Output the records in full, exactly as given.

»»

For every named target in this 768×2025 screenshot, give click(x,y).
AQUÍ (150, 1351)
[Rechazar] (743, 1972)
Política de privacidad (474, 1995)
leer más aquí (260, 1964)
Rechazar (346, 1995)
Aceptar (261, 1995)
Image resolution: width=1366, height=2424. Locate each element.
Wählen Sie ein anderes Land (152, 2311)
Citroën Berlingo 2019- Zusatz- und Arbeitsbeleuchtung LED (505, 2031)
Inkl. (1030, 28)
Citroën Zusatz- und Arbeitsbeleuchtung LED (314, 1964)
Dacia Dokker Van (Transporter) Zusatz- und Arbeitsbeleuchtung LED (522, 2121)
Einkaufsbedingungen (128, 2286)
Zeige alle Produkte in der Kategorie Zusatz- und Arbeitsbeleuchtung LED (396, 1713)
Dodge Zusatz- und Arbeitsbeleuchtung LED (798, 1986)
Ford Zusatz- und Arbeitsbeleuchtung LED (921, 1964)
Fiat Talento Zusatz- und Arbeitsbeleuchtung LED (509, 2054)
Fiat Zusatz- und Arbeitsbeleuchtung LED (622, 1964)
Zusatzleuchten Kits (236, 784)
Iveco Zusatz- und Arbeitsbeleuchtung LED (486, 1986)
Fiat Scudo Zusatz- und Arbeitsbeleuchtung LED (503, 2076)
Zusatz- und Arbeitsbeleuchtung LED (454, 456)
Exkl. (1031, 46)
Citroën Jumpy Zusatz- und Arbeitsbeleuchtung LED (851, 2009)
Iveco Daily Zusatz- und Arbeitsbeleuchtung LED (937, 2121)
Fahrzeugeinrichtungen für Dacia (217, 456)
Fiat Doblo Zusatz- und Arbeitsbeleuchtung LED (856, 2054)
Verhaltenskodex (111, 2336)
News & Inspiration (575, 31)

««

Exercise result.
For every named target in this 768×2025 screenshot, give click(x,y).
AQUÍ (150, 1351)
[Rechazar] (743, 1972)
Política de privacidad (474, 1995)
leer más aquí (260, 1964)
Rechazar (346, 1995)
Aceptar (261, 1995)
Image resolution: width=1366, height=2424. Locate each element.
Wählen Sie ein anderes Land (152, 2311)
Citroën Berlingo 2019- Zusatz- und Arbeitsbeleuchtung LED (505, 2031)
Inkl. (1030, 28)
Citroën Zusatz- und Arbeitsbeleuchtung LED (314, 1964)
Dacia Dokker Van (Transporter) Zusatz- und Arbeitsbeleuchtung LED (522, 2121)
Einkaufsbedingungen (128, 2286)
Zeige alle Produkte in der Kategorie Zusatz- und Arbeitsbeleuchtung LED (396, 1713)
Dodge Zusatz- und Arbeitsbeleuchtung LED (798, 1986)
Ford Zusatz- und Arbeitsbeleuchtung LED (921, 1964)
Fiat Talento Zusatz- und Arbeitsbeleuchtung LED (509, 2054)
Fiat Zusatz- und Arbeitsbeleuchtung LED (622, 1964)
Zusatzleuchten Kits (236, 784)
Iveco Zusatz- und Arbeitsbeleuchtung LED (486, 1986)
Fiat Scudo Zusatz- und Arbeitsbeleuchtung LED (503, 2076)
Zusatz- und Arbeitsbeleuchtung LED (454, 456)
Exkl. (1031, 46)
Citroën Jumpy Zusatz- und Arbeitsbeleuchtung LED (851, 2009)
Iveco Daily Zusatz- und Arbeitsbeleuchtung LED (937, 2121)
Fahrzeugeinrichtungen für Dacia (217, 456)
Fiat Doblo Zusatz- und Arbeitsbeleuchtung LED (856, 2054)
Verhaltenskodex (111, 2336)
News & Inspiration (575, 31)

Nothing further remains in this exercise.